ACTION ITEM: Please reproduce the entries below exactly from the line with "Click the search field at the top" through their last line, leaving out any pictures.

=== SUPPLIED RECORDS ===

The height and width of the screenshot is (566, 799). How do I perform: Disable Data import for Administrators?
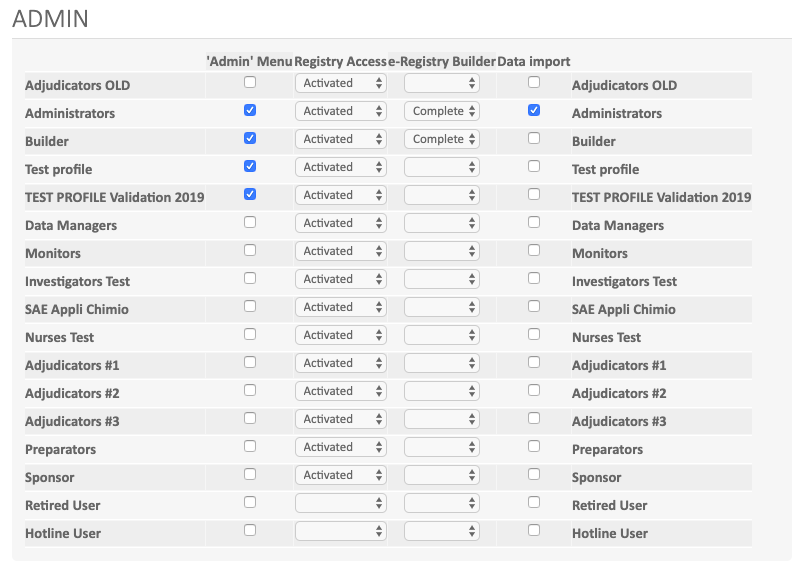pyautogui.click(x=534, y=110)
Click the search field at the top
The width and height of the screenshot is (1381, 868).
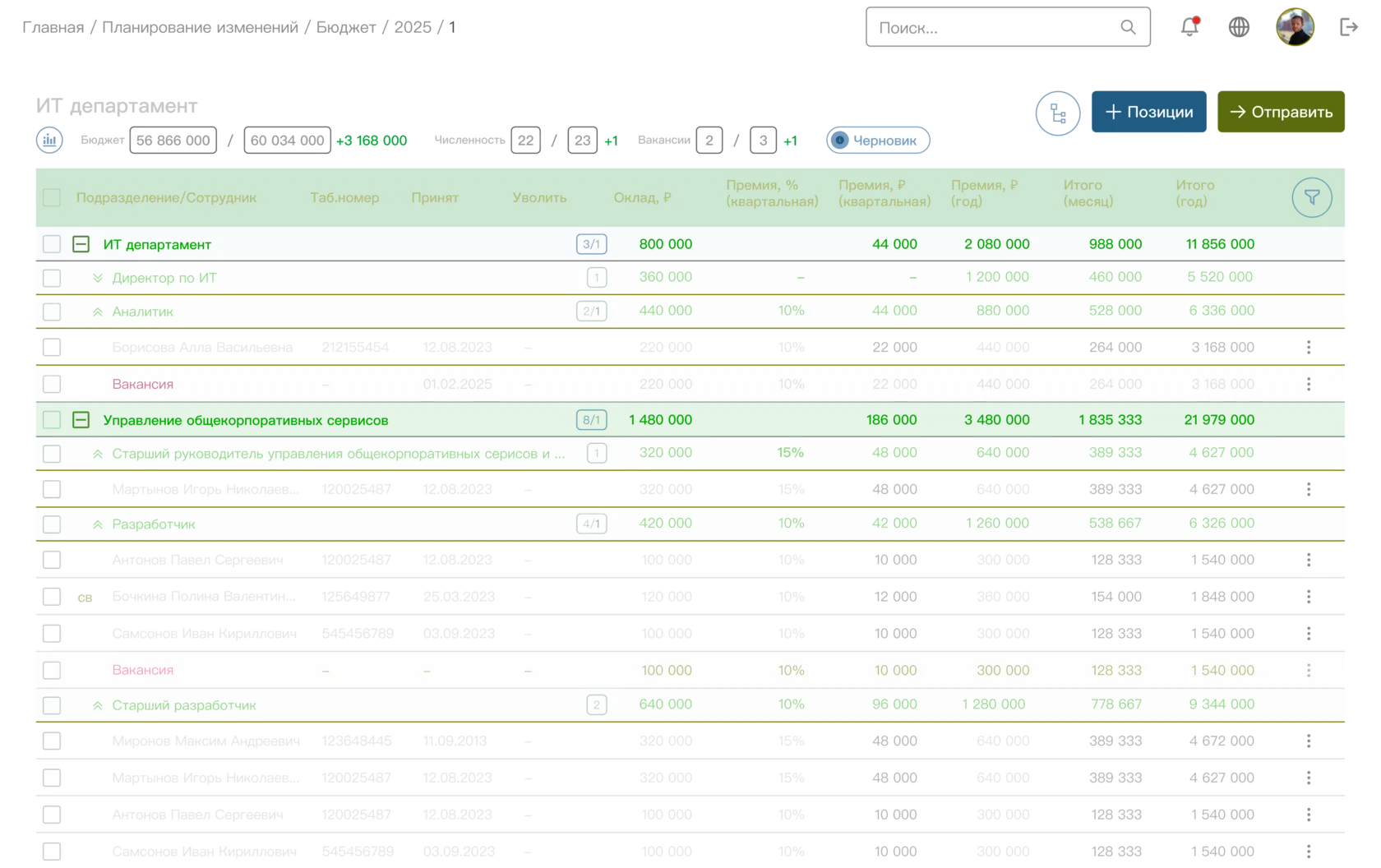click(x=1007, y=29)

===

RESPONSE FOR THIS EXERCISE:
Click the search field at the top
The width and height of the screenshot is (1381, 868).
click(x=1007, y=29)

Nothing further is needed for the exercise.